Other mothers I've thought of in video games:
  • Mother - Maria (kind mother to the villain)
  • Chrono Trigger- Crono's mother(minor character, possibly dies as a matter of plot)
  • FF7- Jenova(alien hellbeast that attempts to consume all living things)
  • FF9- Queen Brahne(Megalomaniacal stepmother who attempts to kill her stepdaughter to conquer the world)
  • Bioshock 2- Sofia Lamb (megalomaniacal 'collectivist' who kidnaps little girls and plots to...do...something? The plot sucks, okay?)
  • Binding of Isaac- Isaac's mother (locks protagonist in her basement where he has to fight endless fetuses...fetii? fetapodes?)
  • Silent Hill 4- The Apartment (It's an apartment.)
  • Metroid- Mother Brain (It's a brain.)

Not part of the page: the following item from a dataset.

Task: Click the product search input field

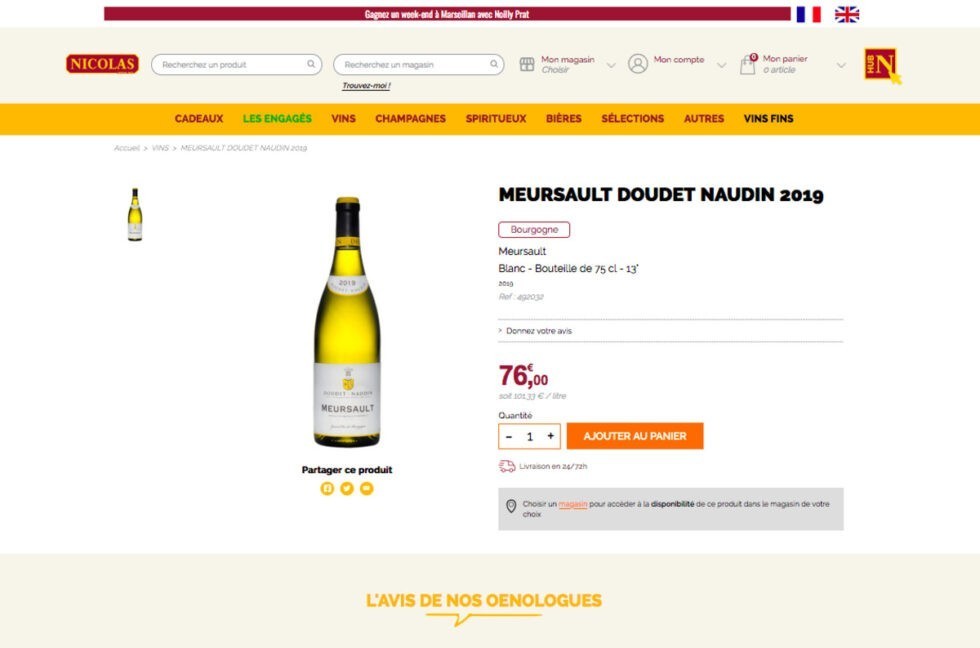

So yeah. Pickings are slim.  The only one I could come up with who was really good example and interesting was Dr. Brigid Tenenbaum from Bioshock 1. Sure, her 'daughters' are genetically mutated immortal automatons made out of little girls, whose purpose is to suck DNA out of corpses...but...she's still interesting! And has a mother-ish relationship. With daughter-ish things. It's complicated.





In the Daddening of games, main characters were allowed to have families and real relationships with them. Main characters were allowed to be fathers. In the list of mothers, not one is a main character. I can't think of a single protagonist in any game who is, in fact, a mother. Of course, female protagonists are few as it is and, when they do exist, they tend to be lone wolves who don't need no man or family(see: Samus Aran, Lara Croft, Bayonetta, etc.).  And, as an aside, Samus, the most basic and beloved female protagonist in gaming history (aside from Ms. Pac-Man I guess) eventually does get some sort of familial relationship: she gets to have retconned daddy issues. Yaaaaay.

I'm not saying video games should've done better (though, I mean, I could). I just think they can do better from now on. Expand your goddamned horizons for characters. Even that far. Far enough to encompass a relationship that most people have. Is that so difficult?